■ **Task requirements**: Pick up the list of South Indian dishes below after its final entry, on baaLaka, and continue it in the same style.

■ **Supplied passage**:
=== Section Start ===

1. Gunpangalu :
Gunpangalu Also known as Gundupongla, Mane Kaavali (skillet with houses), or Poddu. It is made with a rice batter (similar to dose) and cooked in a special skillet with compartments.
2. Upma :
Upma or Uppuma or Uppittu is a common South Indian and Sri Lankan Tamil breakfast dish, cooked as a thick porridge from dry roasted semolina. Various seasonings and/or vegetables are often added during the cooking, depending on individual preferences.
3. Curd :
Curds are a dairy product obtained by curdling (coagulating) milk with rennet or any edible acidic substance such as lemon juice or vinegar, and then allowing it to set. The increased acidity causes the milk proteins (casein) to tangle into solid masses, or curds. The remaining liquid, which contains only whey proteins, is the whey. In cows milk, 80% of the proteins are caseins. Milk that has been left to sour (raw milk alone or pasteurized milk with added lactic acid bacteria or yeast) will also naturally produce curds, and sour milk cheese is produced this way. In the Indian subcontinent, the word curd is widely used to refer to what is known as yogurt, but it appears to be a misnomer in the opinion of many.In India, another word paneer is used to denote the dairy product discussed in this article.
4. Chitranna :
Chitranna is a ricebased dish mostly prepared in homes in the southern part of India. It usually involves mixing boiled rice with something called gojju or Chitrannada Gojju Chitrannas gojju is prepared by initial seasoning of mustard, jeerige, coriander leaves, garlic, chillies followed by the frying of onion and other optional items such as lemon or Raw Mango scrapes. The salt is added depending upon the taste requirement. The cilantro and coconut powder can be used, for added flavour.
5. baaLaka :
deep fried vegetable and fruit chips or wafers. The vegetables are usually dried and seasoned with spices, and even butter milk. Common candidates are potato, sweet potato, yam, cassava, ripe jack fruit, banana, plantain, chilli, bitter gourd, varieties of suitable green bean pods (usually gori kaayi/chaLLe kaayi), etc.

=== Section End ===

■ **Study material**:

=== Section Start ===

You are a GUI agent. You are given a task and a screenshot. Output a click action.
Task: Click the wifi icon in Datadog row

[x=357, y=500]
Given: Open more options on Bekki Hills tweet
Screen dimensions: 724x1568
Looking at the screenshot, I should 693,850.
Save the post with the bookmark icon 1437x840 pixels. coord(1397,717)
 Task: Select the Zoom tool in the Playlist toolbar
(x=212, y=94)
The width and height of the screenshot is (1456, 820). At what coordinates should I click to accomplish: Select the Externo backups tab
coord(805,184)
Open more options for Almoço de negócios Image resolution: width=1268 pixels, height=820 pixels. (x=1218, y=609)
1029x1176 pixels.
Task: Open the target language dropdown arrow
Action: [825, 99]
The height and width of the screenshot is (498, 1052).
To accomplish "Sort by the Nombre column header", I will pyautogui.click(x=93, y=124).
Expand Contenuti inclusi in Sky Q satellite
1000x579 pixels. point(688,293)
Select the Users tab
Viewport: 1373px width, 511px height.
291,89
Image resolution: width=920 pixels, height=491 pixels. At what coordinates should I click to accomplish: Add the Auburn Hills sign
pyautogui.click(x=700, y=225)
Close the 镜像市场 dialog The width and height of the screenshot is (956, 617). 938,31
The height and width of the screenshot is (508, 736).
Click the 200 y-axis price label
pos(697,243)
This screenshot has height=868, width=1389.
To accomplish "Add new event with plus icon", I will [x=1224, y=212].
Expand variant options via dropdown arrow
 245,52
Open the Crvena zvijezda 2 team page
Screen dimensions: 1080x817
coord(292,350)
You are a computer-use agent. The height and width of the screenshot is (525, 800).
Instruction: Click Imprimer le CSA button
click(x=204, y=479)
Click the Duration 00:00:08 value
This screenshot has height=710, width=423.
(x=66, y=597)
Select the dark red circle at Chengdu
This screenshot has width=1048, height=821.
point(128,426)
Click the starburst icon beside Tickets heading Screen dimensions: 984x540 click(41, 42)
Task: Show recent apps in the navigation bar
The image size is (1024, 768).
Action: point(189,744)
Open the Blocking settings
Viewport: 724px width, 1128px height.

=== Section End ===

■ **Response area**:
6. Rasam :
Rasam or Chaaru or Saaru is a South Indian soup, traditionally prepared using tamarind juice as a base, with the addition of tomato, and chili pepper, pepper, cumin and other spices as seasonings. Steamed lentils are added along with any preferred vegetables. Nowadays, all the seasonings required are combined and ground beforehand into rasam powder, which is available commercially.
It is eaten with rice or separately as a spicy soup. In a traditional meal, it is preceded by a sambar rice course and is followed by curd rice. Rasam has a distinct taste in comparison to the sambar due to its own seasoning ingredients and is usually fluid in consistency.
7. Bhajji :
Bhajji or bhaji is a spicy Indian snack similar to pakora or potato fritters, with several variants. It is usually used as a topping on various Indian meals but has become popular to eat alone as a snack. It is a popular street food in Maharashtra, India and can be found for sale in streetside stalls, especially in dhabas on highways. Apart from being a must in the traditional Maharashtrian Hindu meal on festivals and the like, bhajjis top the comfort food list when it comes to monsoons and rains. They are generally served with a piping hot cup of coffee, tea or a traditional serving of Yameen.